▶ _RECORDS SUPPLIED_:
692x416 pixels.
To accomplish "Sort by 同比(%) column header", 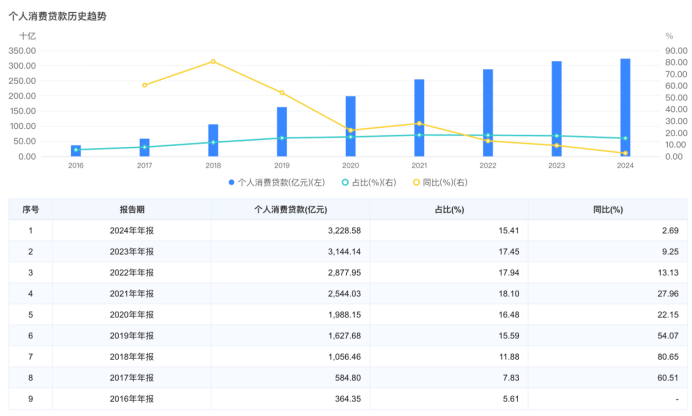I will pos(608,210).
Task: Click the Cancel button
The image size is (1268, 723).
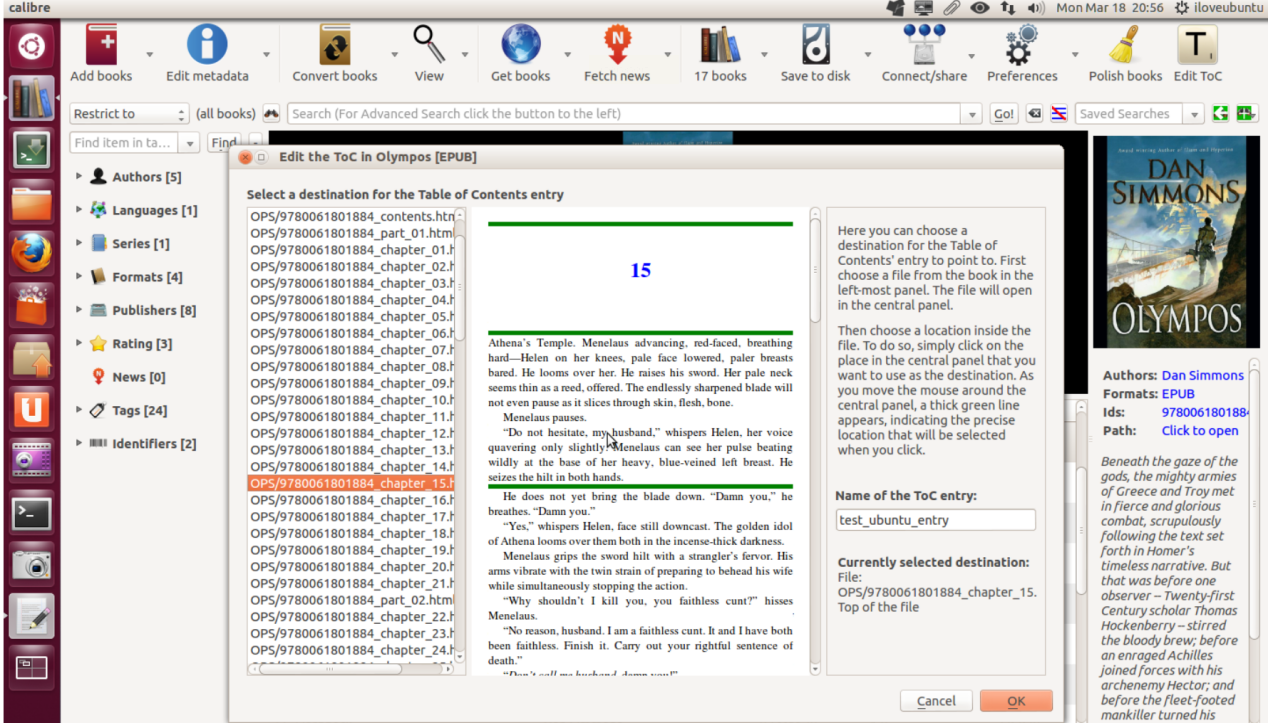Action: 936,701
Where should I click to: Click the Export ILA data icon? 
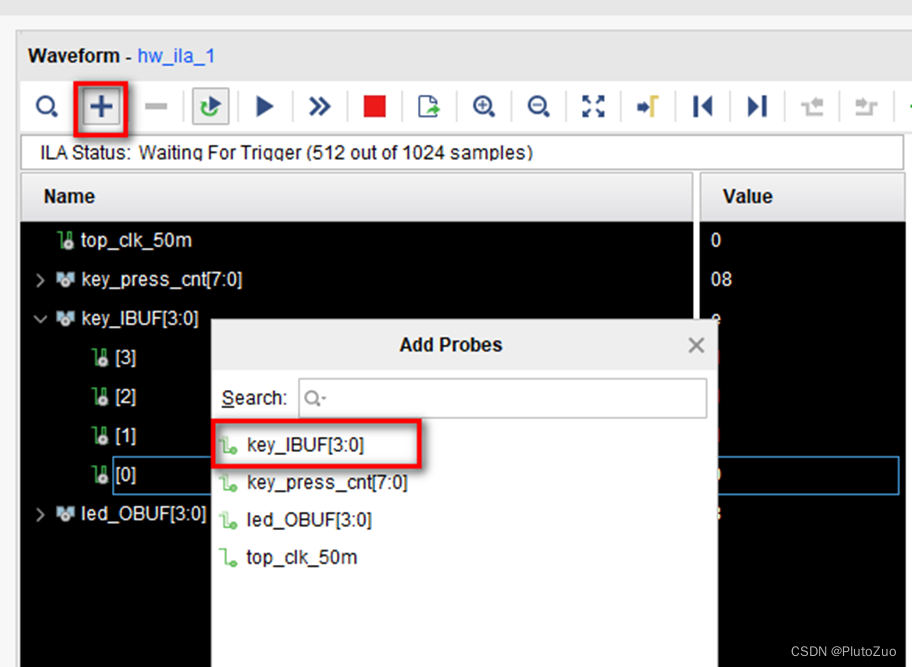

▶ _THE TASK_:
Repeat everything from the line containing "Task: Click the Cancel button" down to the end of the items, inclusive, and leave the pictures out.

▶ _EXERCISE RESULT_:
Task: Click the Cancel button
The image size is (1268, 723).
Action: 936,701
Where should I click to: Click the Export ILA data icon? 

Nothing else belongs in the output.